6. 老齢年金世代が「年金ではゆとりがない」と感じる理由

6.1 シニア世代の約3割が「年金だけでは日常生活費もカバーできない」現実

金融経済教育推進機構(J-FLEC)の「家計の金融行動に関する世論調査 2024」によると、60歳代世帯の約33%、70歳代世帯のおよそ31%が、「日常生活費程度もまかなうのが難しい」と感じていることが明らかになりました。

「年金にゆとりがない」と感じる理由とは?

「年金にゆとりがない」と感じる理由とは?

出所:金融経済教育推進機構(J-FLEC)「家計の金融行動に関する世論調査 2024年」をもとにLIMO編集部作成

また、年金生活に不安を抱く主な理由としては、「物価上昇等により費用が増えていくとみているから」が最多で、60歳代の63.3%、70歳代では62.8%が該当しています。

加えて、「高齢者への医療費の個人負担が増えるとみているから」と答えた人は60歳代で28.3%、70歳代で34.8%。「高齢者への介護費の個人負担が増えるとみているから」と、介護費用の増加を懸念している人も60歳代で18.1%、70歳代で26.4%と、健康や介護をめぐる支出への警戒も高まっています。

日々上がり続ける物価に加えて、将来の医療・介護リスクが家計に重くのしかかる中、多くのシニア世帯が、見えない将来への不安を抱えながら生活しているのが現状です。

次章では、今のシニア世代の「実際の年金額」データを見ていきます。

7. 老齢年金の「平均月額」や「個人差」を一覧表でチェック

国民年金・厚生年金「平均月額や個人差を見る」

国民年金・厚生年金「平均月額や個人差を見る」

出所:厚生労働省「令和5年度厚生年金保険・国民年金事業の概況」

厚生労働省「令和5年度厚生年金保険・国民年金事業の概況」によると、2023年度末の国民年金・厚生年金(※)の平均年金月額は以下の通りです。

※厚生年金の被保険者は第1号~第4号に区分されており、ここでは民間企業などに勤めていた人が受け取る「厚生年金保険(第1号)」(以下記事内では「厚生年金」と表記)の年金月額を紹介します。

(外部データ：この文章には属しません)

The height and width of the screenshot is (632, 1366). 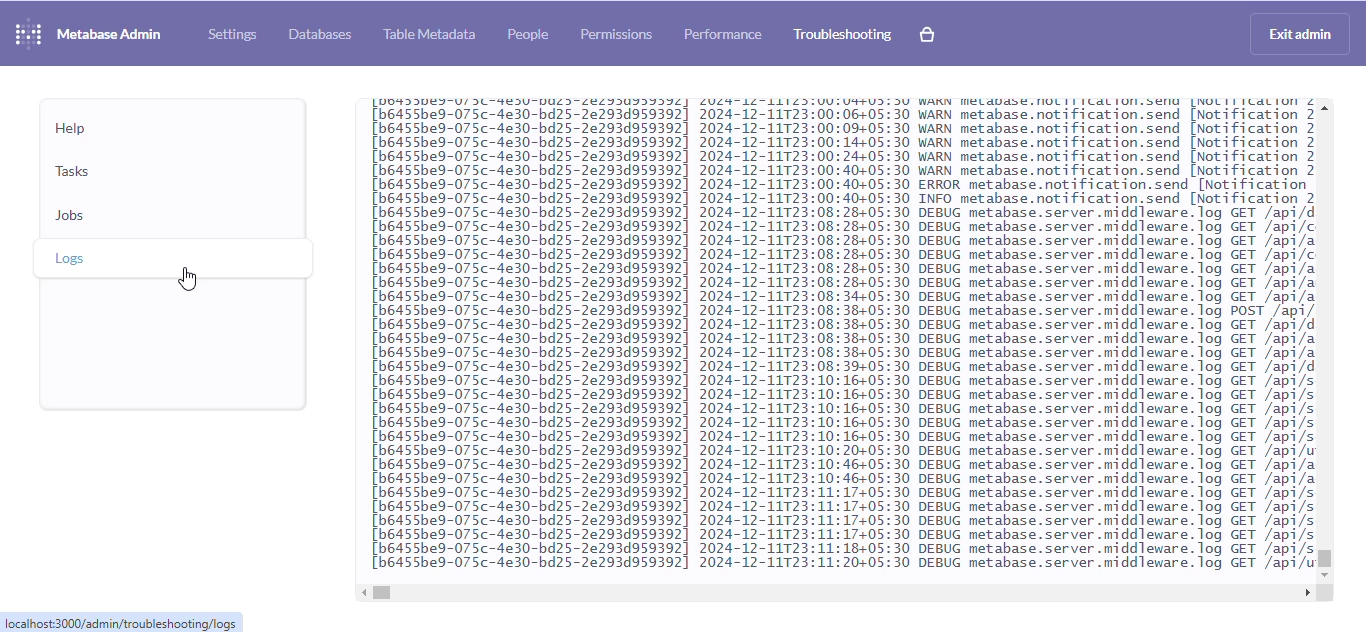 I want to click on horizontal scroll bar, so click(x=382, y=592).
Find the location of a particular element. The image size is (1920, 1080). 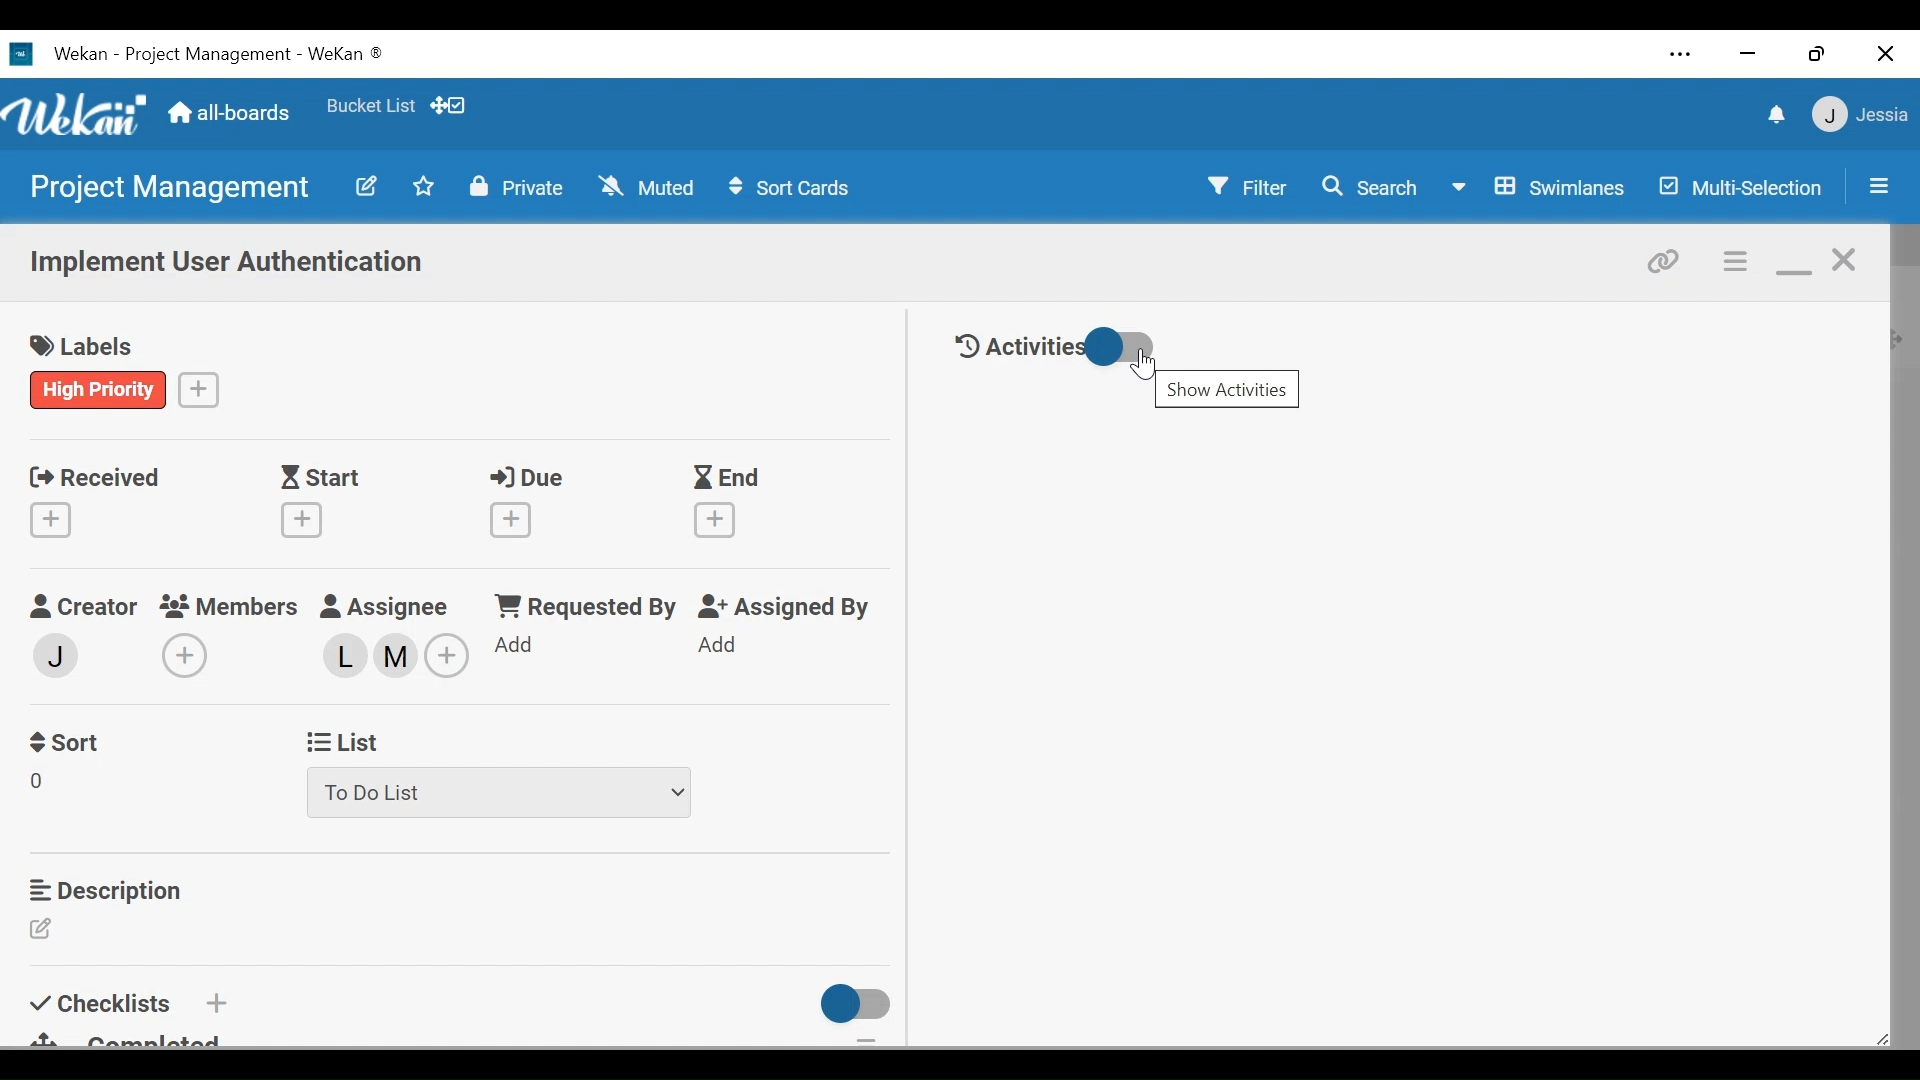

Assigned members is located at coordinates (347, 656).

また、厚生年金の月額には国民年金(老齢基礎年金)部分が含まれています。

7.1 国民年金(老齢基礎年金):平均年金月額

〈全体〉平均年金月額:5万7584円

  • 〈男性〉平均年金月額:5万9965円
  • 〈女性〉平均年金月額:5万5777円

7.2 厚生年金(国民年金部分を含む):平均年金月額

〈全体〉平均年金月額:14万6429円

  • 〈男性〉平均年金月額:16万6606円
  • 〈女性〉平均年金月額:10万7200円

つまり、基礎年金だけを受給する場合は月額5万円台、会社勤務を経験した人が受け取る厚生年金(国民年金部分を含む)の場合は、男性で月額16万円台、女性で10万円台が平均的な水準となっています。

ただし、年金額には大きな個人差があり、月1万円に満たないケースもあれば、30万円を超える人も存在します。その差は、現役時代の就労形態や収入、加入年数などにより生まれます。

将来に備えるには、自分が受け取る年金の見込み額を把握することが重要です。「ねんきんネット」や「ねんきん定期便」を活用し、将来の収入設計を一度見直してみましょう。